Texas Tech University

Probing Mars

TTU Geophysicist Seiichi Nagihara with artist's conception of NASA's MARS InSight Lander on Mars

Photo Illustration: Photo of TTU Geophysicist Seiichi Nagihara with NASA/JPL-Caltech Artist's Conception of the InSight Lander on Mars.

Seiichi Nagihara Tapped by NASA to Study Mars Beneath the Surface

Written by Toni Salama

Despite NASA's many missions to Mars, none has gone beneath the surface to study the planet's interior. If all goes well, that changes at 2 p.m. Central on Nov. 26, when the Mars InSight Mission is scheduled to land at Elysium Planitia. The Atlas V-401 rocket carrying the InSight lander left Earth May 5 from Vandenberg Air Force Base in California.

Texas Tech geophysicist Seiichi Nagihara recently was selected by NASA to join the team that will study data never before collected on the red planet.

"There have been many missions to Mars, but this one is different from the rover missions," says Nagihara, an associate professor of geophysics in the Department of Geosciences. "This mission will probe beneath the planet's surface for the first time."

Unlike previous Mars missions, InSight is not rover-based but lander-based, Nagihara says; InSight will remain where it lands to collect its data. Scientists will use the lander's camera to analyze the best place to deploy two mission-critical pieces of equipment: first, a seismometer; and second, a heat flow probe.

NASA/JPL-Caltech artist's conception of Mars InSight Lander with Labels

Illustration: NASA/JPL-Caltech Artist's Annotated Conception of the InSight Lander on Mars.

"A seismometer will be deployed to detect and monitor Marsquakes, the Martian equivalent of earthquakes," Nagihara explains. "Seismological data gives you an idea of the mechanical properties of the body of the planet at different depths."

Then, with the seismometer's placement taken care of, the team hopes to drill a hole 5 meters (more than 16 feet) deep, into which a heat flow probe will be inserted. That is expected to come sometime in mid-January, if the mission goes according to plan.
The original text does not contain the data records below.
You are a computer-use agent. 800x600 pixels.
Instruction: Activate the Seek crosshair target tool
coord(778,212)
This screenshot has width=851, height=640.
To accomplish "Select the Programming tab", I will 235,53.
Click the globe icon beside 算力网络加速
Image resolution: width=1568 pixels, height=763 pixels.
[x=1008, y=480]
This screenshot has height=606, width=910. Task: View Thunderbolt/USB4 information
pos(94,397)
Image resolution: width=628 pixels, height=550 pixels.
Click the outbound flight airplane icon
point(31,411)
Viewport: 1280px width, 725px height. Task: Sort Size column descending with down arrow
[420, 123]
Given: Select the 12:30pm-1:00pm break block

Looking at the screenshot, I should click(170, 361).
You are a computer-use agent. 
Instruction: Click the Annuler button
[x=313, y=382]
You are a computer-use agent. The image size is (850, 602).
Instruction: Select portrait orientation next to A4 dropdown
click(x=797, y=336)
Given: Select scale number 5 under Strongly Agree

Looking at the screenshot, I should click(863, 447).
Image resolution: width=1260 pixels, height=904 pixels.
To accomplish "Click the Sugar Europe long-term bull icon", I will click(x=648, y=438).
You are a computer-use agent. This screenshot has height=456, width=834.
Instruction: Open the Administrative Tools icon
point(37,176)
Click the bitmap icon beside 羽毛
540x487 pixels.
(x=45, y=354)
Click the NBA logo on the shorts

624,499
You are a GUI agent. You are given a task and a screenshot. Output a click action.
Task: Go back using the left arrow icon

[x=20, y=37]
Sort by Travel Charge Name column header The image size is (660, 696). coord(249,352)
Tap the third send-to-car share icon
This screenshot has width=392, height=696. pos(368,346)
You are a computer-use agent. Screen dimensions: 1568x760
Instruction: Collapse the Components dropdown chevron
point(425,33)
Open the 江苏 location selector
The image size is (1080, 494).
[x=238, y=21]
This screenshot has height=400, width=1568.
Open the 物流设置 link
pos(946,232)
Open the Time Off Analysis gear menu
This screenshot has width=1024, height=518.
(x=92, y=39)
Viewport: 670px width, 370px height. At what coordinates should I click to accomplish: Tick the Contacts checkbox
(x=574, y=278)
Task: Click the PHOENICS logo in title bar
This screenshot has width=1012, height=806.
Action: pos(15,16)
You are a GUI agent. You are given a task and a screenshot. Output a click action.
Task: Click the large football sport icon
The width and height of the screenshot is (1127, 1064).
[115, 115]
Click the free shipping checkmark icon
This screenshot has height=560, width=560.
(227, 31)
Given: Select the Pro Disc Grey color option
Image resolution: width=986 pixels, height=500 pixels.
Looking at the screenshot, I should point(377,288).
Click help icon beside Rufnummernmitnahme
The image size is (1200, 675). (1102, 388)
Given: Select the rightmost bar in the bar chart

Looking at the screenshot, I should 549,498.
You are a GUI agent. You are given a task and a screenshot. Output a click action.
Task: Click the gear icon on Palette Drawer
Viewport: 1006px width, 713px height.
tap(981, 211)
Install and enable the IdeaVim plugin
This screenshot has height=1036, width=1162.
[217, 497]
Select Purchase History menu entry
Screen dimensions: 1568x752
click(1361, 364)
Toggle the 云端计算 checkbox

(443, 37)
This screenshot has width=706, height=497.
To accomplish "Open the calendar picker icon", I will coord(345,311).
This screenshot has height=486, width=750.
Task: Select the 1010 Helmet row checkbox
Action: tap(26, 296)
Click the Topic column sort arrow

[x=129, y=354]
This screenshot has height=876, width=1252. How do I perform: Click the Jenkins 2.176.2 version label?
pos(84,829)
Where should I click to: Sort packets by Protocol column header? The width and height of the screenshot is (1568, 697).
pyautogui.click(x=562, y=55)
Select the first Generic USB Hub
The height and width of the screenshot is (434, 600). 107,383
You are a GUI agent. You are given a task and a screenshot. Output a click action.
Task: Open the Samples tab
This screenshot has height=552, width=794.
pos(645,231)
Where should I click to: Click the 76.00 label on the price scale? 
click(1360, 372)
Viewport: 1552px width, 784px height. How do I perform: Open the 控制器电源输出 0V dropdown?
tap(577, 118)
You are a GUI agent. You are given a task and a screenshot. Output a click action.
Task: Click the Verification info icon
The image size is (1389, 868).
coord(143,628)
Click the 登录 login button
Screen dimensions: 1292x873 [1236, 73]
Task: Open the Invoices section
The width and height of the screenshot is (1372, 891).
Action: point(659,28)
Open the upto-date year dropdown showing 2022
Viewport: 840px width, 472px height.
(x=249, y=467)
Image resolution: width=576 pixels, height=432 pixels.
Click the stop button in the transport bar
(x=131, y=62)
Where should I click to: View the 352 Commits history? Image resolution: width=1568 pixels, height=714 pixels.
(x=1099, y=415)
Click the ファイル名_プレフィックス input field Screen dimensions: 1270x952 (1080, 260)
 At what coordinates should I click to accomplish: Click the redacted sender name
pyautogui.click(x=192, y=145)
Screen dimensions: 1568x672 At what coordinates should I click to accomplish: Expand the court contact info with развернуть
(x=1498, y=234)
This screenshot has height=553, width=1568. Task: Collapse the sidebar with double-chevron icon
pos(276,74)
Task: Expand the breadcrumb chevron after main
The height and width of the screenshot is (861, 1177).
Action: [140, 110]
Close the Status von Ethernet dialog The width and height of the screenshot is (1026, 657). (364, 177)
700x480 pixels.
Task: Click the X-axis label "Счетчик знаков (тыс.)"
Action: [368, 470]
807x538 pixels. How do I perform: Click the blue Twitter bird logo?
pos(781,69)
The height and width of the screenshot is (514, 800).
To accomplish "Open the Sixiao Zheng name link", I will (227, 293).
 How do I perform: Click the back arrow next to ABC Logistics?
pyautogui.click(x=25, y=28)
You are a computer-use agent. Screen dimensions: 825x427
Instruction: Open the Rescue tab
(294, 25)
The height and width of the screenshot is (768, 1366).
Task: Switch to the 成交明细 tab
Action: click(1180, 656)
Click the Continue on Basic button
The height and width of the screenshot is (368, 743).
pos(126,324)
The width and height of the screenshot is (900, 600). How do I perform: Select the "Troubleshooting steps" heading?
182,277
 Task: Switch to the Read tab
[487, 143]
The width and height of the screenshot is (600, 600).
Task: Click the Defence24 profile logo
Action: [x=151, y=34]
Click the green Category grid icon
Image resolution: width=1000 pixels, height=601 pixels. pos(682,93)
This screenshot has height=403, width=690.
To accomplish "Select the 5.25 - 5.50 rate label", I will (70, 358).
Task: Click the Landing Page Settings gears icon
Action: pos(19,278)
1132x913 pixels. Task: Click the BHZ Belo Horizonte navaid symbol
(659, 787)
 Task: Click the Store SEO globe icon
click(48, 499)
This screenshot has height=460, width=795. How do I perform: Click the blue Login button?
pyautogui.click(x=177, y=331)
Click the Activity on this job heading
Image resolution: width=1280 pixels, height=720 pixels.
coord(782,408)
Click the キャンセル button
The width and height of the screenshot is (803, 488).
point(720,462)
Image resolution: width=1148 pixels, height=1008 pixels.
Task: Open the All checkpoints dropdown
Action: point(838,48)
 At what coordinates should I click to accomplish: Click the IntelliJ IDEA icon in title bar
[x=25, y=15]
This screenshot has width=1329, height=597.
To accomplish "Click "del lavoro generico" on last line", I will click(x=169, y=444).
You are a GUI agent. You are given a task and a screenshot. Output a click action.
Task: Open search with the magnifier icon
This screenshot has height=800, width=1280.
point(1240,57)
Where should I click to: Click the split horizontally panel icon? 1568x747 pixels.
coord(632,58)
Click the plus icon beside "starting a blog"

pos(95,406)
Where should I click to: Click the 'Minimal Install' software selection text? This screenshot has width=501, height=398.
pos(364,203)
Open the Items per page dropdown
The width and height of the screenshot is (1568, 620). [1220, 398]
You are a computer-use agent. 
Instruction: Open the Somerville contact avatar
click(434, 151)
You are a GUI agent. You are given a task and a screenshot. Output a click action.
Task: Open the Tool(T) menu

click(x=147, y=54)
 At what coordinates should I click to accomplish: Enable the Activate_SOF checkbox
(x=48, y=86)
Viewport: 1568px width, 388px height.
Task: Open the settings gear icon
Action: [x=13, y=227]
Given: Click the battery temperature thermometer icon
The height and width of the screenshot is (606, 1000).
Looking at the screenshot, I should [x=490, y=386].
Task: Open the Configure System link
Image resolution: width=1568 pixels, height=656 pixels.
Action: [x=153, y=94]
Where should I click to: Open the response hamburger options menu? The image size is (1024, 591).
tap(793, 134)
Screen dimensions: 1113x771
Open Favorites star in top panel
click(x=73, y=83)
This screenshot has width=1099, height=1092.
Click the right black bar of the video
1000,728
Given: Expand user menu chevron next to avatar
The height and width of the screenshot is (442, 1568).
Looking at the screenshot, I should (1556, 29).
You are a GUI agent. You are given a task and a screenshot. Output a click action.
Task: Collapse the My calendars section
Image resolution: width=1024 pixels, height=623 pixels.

"The heat flow probe will measure the thermal properties at incremental points on its way down," Nagihara says. "This allows us to extrapolate the flow of heat out of the planet the rest of the way to the core, hopefully."

Related Work

Nagihara describes himself as a geophysicist who is interested in the heat coming out of a planet, any planet. "I did this on Earth for many years and then with data from the Apollo missions for the Moon."

He was the lead author on the recent study, "Examination of the Long-Term Subsurface Warming Observed at the Apollo 15 and 17 Sites Utilizing the Newly Restored Heat Flow Experiment Data From 1975 to 1977," which published May 8 in the Journal of Geophysical Research: Planets. And he's already working to develop a heat flow probe that might one day take thermal measurements on the subsurface of Europa, Jupiter's ice-covered moon—thanks to a three-year, $955,835 grant from NASA he received in 2017.

In reaching out to Mars, Nagihara will be on the team that decides which experiments to conduct and what data to collect. It will be familiar territory in the sense that "there's a commonality between the planetary heat flow instruments and what we expect them to do," he says.

Ultimately, the information that NASA scientists glean from the InSight Mission will provide clues to how the planet came into being and reveal a more detailed timeline on how Mars has evolved to its present stage.

The amount of data they are able to collect will depend, in part, on how long the equipment lasts. The other part is more a matter of vantage point: "The primary mission is two years on Earth," Nagihara says, "but only one year on Mars."